Дина, не зная, что ответить, суетливо стала одергивать на себе старую отцовскую твидовую куртку. Джошуа стоял, скрестив руки на груди, и с безразличным выражением на лице ждал, пока Дина достанет очки, словно это могло помочь ее памяти. Она не могла ничего сказать, не зная сути фильма, за которым почти не следила.
– Прошу меня простить, – наконец сказала Дина, – но я не смогла сосредоточиться.
– Вы понимаете, мисс Моллой, что вы в этом году заканчиваете слушать этот курс?
– Да, прошу меня простить, – опять повторила она.
Подруги начали перешептываться, искоса поглядывая на нее, но Дине было безразлично, кто что о ней подумает. Другая мысль поразила ее – ведь Джошуа все знал о постигшем ее несчастье и мог бы быть более деликатным. Разве можно быть таким бесчувственным, эгоистичным? Ему было прекрасно известно, что она вернулась в колледж только потому, что у нее нет другого пристанища; и на его лекцию она пришла только потому, что сил не было сидеть в своей комнате в одиночестве и выслушивать по телефону жалобы Клер и Адриены на их страдания и тоску.
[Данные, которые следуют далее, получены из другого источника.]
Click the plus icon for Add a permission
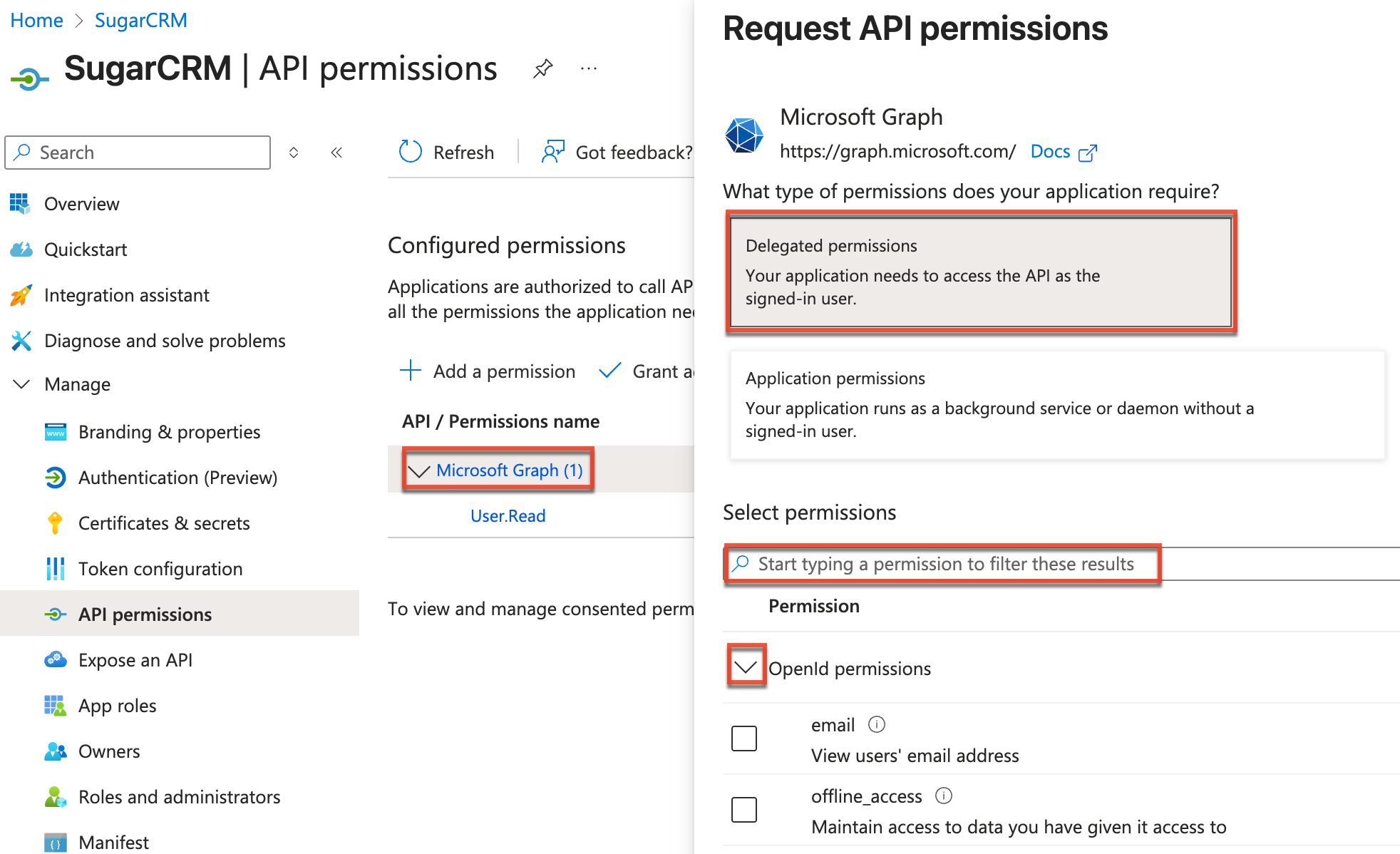Screen dimensions: 1400x854 411,371
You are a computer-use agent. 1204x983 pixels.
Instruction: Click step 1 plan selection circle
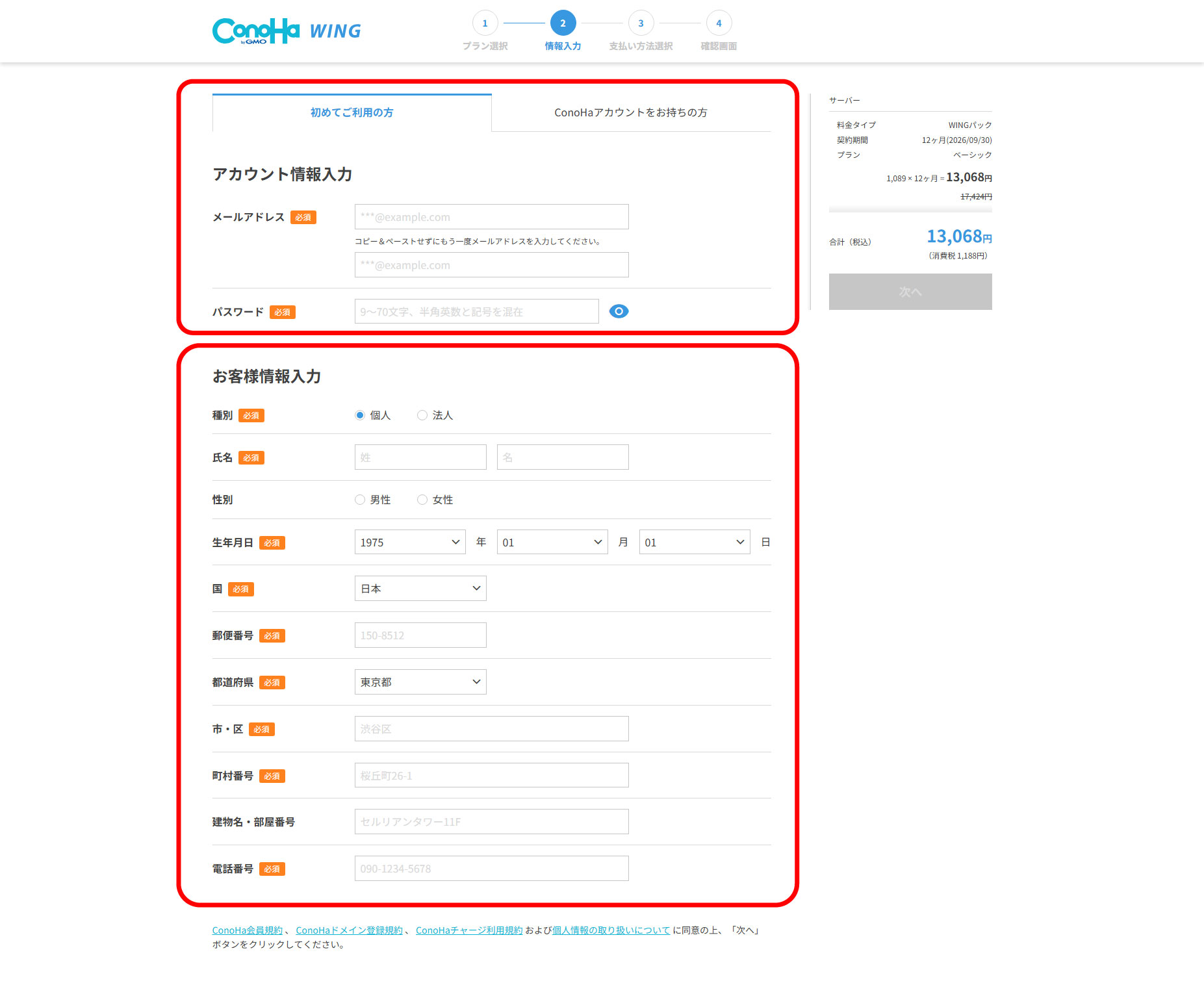[x=485, y=23]
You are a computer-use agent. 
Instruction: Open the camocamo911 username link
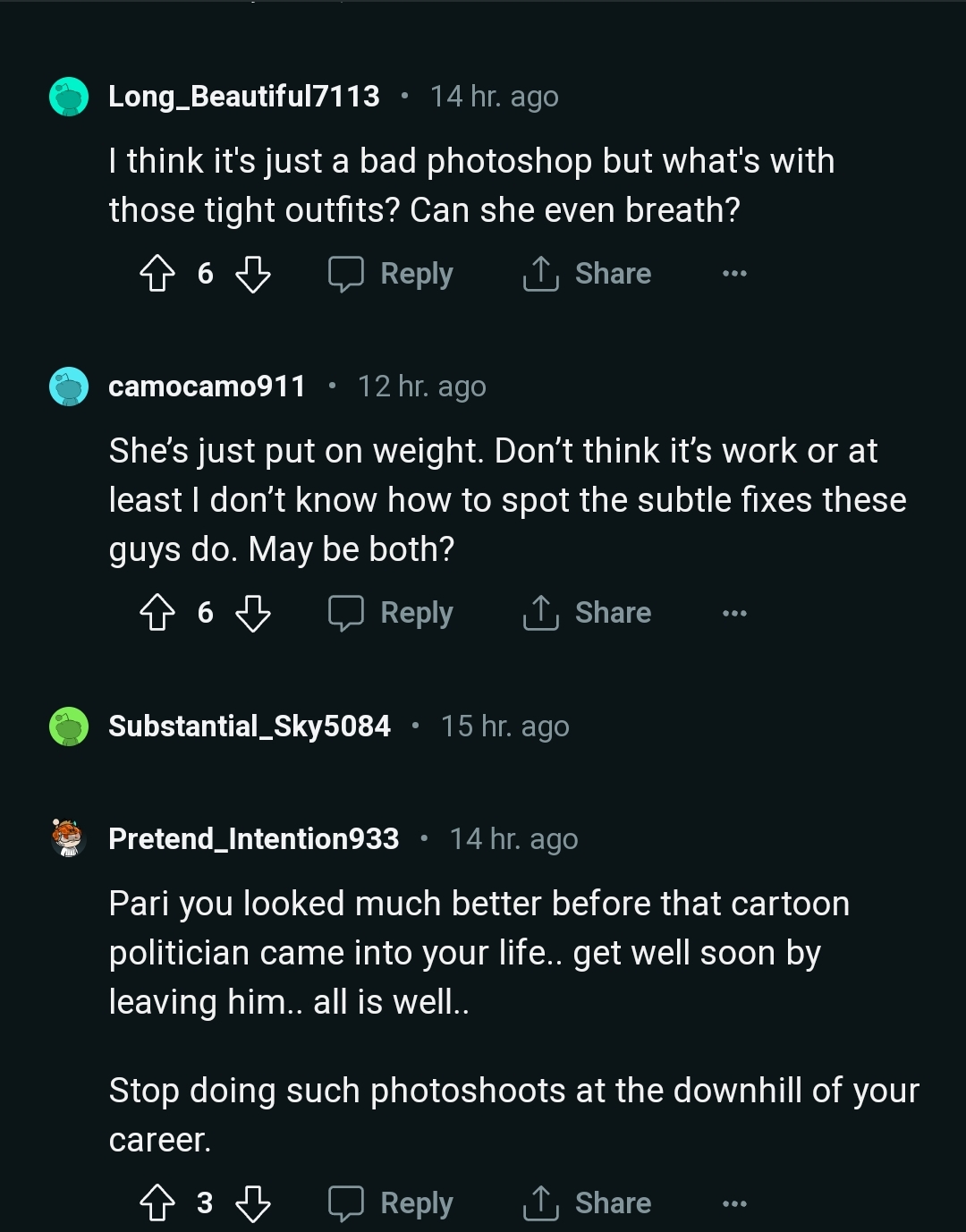[x=207, y=387]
Дина попыталась объяснить Джошуа, какой беспомощной и расстроенной она себя чувствует, как нуждается в сочувствии и поддержке, когда он так неожиданно заявился к ней прошлой ночью. Он только заметил, что ему требуется партнерша для секса, что перерыв в интимных отношениях ухудшает самочувствие и ведет к быстрому старению. Джошуа разделся, и его огромный член выглядел даже угрожающе и, казалось, скоро просто прорвет трусы. Орган подобной величины ей пришлось однажды видеть на станции подземки. Его демонстрировал, бесстыдно распахивая пальто, какой-то маньяк. Пока Джошуа раздевался, Дина объясняла знатоку советских фильмов и тел юных девиц, как она собирается отомстить своей матери, явившейся как ни в чем не бывало из Парижа на похороны отца. Джошуа слушал рассеянно, только изредка поддакивал, делал удивленное и многозначительное лицо, а сам между тем неторопливо раздел Дину и отнес на кровать. После их недолгой разлуки Джошуа был неукротим. Дина практически всю ночь не спала, так что поутру на занятиях ей было абсолютно все равно, где и как займутся любовью Марина и Игорь. В Костроме или еще где-нибудь…
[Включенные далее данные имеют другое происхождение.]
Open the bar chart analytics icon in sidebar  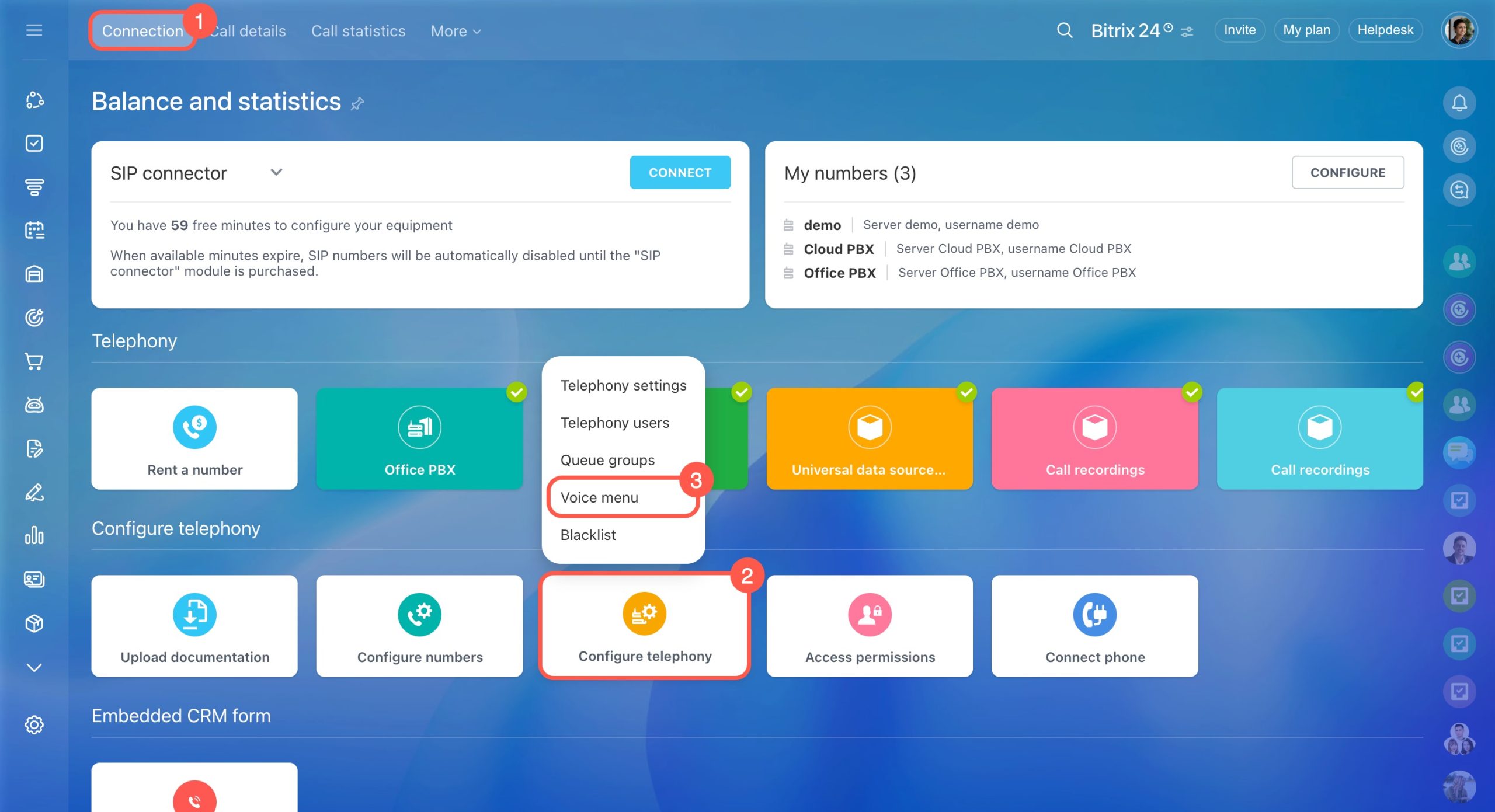(x=34, y=536)
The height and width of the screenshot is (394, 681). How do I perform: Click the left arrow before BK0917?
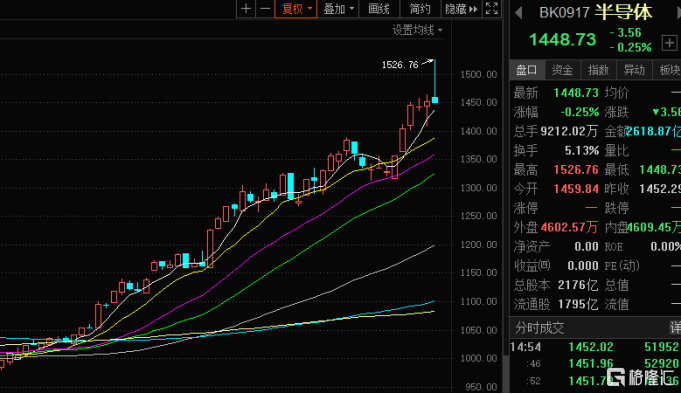click(518, 12)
После всего этого он еще издевается над ней, приставая на лекциях с вопросами. С этим пора кончать. Без всякого сожаления… Она сама удивилась, почему не сделала этого раньше.
Боже, как нескончаемо долго тянется лекция, – уж не специально ли Джошуа затягивает ее? Если уж она докатилась до того, что отдается человеку, который ни в грош ее не ставит, который не только не любит ее, но и не желает не то чтобы любить, но и понять, то как жить? Впрочем, так и должно было случиться – Дина наконец поняла простую истину, что у женщин, у которых непросто складываются отношения с мужчинами, в детстве были трудности в общении с отцами. Для того чтобы разобраться в этих проблемах, следовало пережить потерю отца, явно баловавшего ее и настраивавшего против матери. Недаром и мама, и даже Адриена пеняли отцу, что он неправильно ведет себя с Диной, что это пагубный для нее путь, ведущий к разочарованиям в будущем. Даже Адриена укоряла Пита в том, что он устроил дочери нескончаемый день рождения.